Set task. Count the lines in the items below that contain the string "click", treating uppercase and lowercase as different, and reply with that number alone.

>> START

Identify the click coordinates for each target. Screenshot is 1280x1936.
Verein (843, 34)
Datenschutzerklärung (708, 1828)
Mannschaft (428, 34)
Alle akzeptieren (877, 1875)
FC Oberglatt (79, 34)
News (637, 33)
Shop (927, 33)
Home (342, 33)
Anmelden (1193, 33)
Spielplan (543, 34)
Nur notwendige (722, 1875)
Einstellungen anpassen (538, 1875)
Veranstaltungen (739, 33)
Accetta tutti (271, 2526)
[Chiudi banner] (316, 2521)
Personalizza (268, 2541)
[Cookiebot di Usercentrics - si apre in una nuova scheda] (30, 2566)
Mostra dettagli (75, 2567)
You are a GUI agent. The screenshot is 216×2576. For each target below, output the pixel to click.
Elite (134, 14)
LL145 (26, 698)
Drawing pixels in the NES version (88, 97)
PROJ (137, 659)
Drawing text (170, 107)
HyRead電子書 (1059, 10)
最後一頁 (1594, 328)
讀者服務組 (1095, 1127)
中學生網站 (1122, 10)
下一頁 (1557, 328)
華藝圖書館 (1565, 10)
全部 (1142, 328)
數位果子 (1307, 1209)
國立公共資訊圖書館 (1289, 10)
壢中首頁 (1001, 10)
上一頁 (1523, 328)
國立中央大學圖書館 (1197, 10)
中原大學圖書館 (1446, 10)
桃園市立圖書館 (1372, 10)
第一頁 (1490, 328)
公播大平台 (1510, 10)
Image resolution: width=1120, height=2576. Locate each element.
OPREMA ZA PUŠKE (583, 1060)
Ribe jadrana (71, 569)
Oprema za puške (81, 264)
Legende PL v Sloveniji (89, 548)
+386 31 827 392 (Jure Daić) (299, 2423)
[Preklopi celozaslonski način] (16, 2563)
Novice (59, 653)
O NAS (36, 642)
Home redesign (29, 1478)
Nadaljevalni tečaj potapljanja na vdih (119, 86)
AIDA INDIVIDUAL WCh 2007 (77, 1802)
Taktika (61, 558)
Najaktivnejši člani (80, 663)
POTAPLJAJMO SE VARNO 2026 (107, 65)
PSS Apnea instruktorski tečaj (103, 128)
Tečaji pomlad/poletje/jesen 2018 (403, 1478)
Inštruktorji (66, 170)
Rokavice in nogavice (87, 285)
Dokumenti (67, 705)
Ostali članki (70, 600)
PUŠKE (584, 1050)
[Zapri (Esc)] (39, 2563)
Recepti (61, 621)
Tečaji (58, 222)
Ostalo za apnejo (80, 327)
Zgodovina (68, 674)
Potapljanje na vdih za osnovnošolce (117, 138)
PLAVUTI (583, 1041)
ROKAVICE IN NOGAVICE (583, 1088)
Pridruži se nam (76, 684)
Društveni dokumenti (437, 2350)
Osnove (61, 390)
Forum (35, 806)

>> END

Finished answer. 2